Justin Bieber giveth, and Justin Bieber taketh away.
He gives us Purpose, a legitimately great pop album full of adventurous orchestration, earworm hooks, and, in a first for the menacing moppet, actual artistry. “Hey, I like Justin Bieber,” we all start to whisper, until enough join in that we feel safe to actually state it at an audible volume. Or at least make it official on Twitter.
Then he gives us…well, he gives us Justin Bieber. He keeps posting self-aggrandizing photos of himself in underwear, most recently grabbing his Lil’ Bieber—actually, not-so-Lil’ Bieber—in one. He gets that asinine dreadlocks hairstyle. He performed with all the energy of someone sleepwalking on Ambien at a recent awards show.
And he gets into a fistfight outside of a hotel.
In a new TMZ video released Thursday, Bieber is filmed in what the site describes as “an all-out street brawl with a guy much bigger than him” while in Cleveland Wednesday night. The video is grainy but it looks like “the guy” instigates things by sort of slap-punching the side of Bieber’s head. In response, Bieber explodes with the fervor of a wind-up toy that’s just been unleashed.

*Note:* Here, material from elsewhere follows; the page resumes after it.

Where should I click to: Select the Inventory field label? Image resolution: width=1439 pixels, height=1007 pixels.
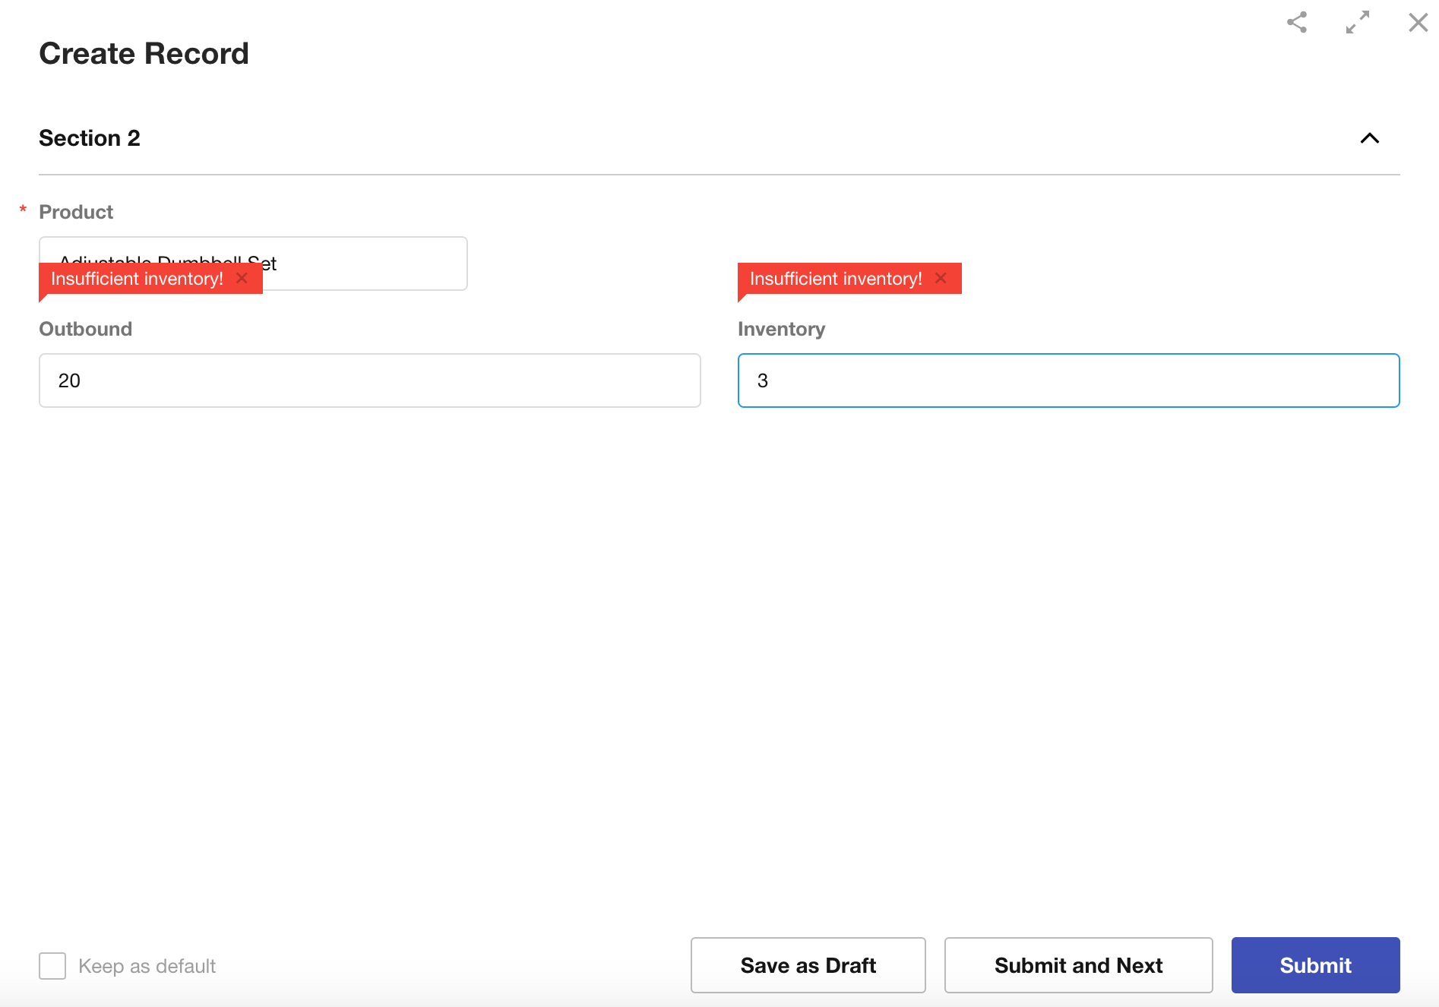point(781,329)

Who won the fight? Bieber’s bouncers intervened before it got that far, though TMZ rules that “Justin held his own, though he ended up on the bottom of the pile.”
It’s too early still to figure out how the incident is playing out in the greater Bieber narrative in the press—whether it’s being ruled another cautionary tale in the possible meltdown of a pop star behaving badly, or merely a “LOL Bieber got in a fight” sideshow.

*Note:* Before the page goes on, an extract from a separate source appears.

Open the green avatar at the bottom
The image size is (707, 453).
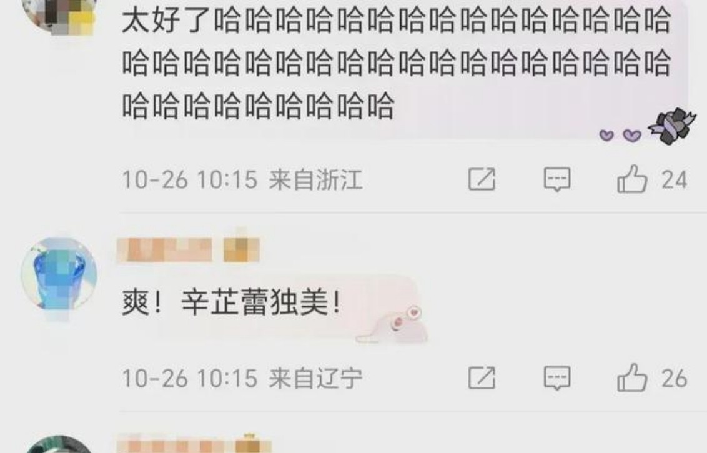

The most striking thing about the video, though, isn’t the fight itself. It’s the text caption emblazoned on the video by the bystander who took it—“Justin Beiber (sic) getting his ass kicked!!”—and his audible commentary towards the end of it: “Shit! I’m gonna be on TMZ!”
There’s a gleefulness on both counts: To watching Justin Bieber be antagonized into a fist fight and then to the almost instantaneous realization that footage of the fight was going to go viral—that is, that we were all going to be just as gleeful to watch.
It’s partly a fault of his own and partly a byproduct of our lecherous lust for celebrity comeuppance—particularly from a figure with a head inflated to max capacity with braggadocio—that there’s a certain giddiness that accompanies any news item hinting at a Justin Bieber downfall.
Squeals and riotous laughter accompanied the first viewings of the video when it was discovered by editors in our newsroom, as if watching a WWE fight that was specifically crafted for our entertainment. Personal celebrity scandal as entertainment, though, is pop culture’s most successful and reliable enterprise. “Bieber Scandal” is its own subset of the genre, and arguably the most fruitful…or at least most voraciously consumed by normals procrastinating their workdays in their cubicles. (Hi! Chief culprit right here.)
Our morbid curiosity for the lives of the rich and famous, specifically for any details of those lives not being as gilded as they may seem, isn’t good or bad, really. It’s inevitable, and maybe even intrinsic.
But maybe it’s gone a little too far when that curiosity manifests itself in actually causing and participating in the drama that we feed on, like when an antagonizer hits an agitated Justin Bieber on the side of his head, starting the same fight that would happen if a person hit any of us on the side of our heads. Pulling out a phone and recording a Snapchat video of such an altercation isn’t even a decision anymore as much as it is a reflex, as natural as when the doctor knocks that hammer on your knee.
It goes without saying that Bieber’s very public, very obnoxious come-at-me-bruh personality only fuels all of this. It’s hard to feel empathy for Pop’s Most Hated Star when he seems to relish in all of this. But it doesn’t hurt to try!
Bieber was in Cleveland to attend Game 3 of the NBA Finals. He was in the stands wearing a Cleveland Cavaliers shirt when his face was put on the arena’s JumboTron, inciting a loud chorus of boos. Bieber had done everything right—gone to the team’s hometown and worn its jersey—and the pack mentality that thrives on Bieber hatred still reared its ugly head.
And so Justin Bieber got in a fist fight on Wednesday night. He probably shouldn’t have. He probably should’ve known that a camera was around somewhere ready to film it. He probably is a normal human, deep down, and in the moment of rage after being clocked in the head, didn’t care.
It’s likely he’s resigned himself to the end result anyway. When it comes to Justin Bieber vs. the media and public perception, he always loses. TKO.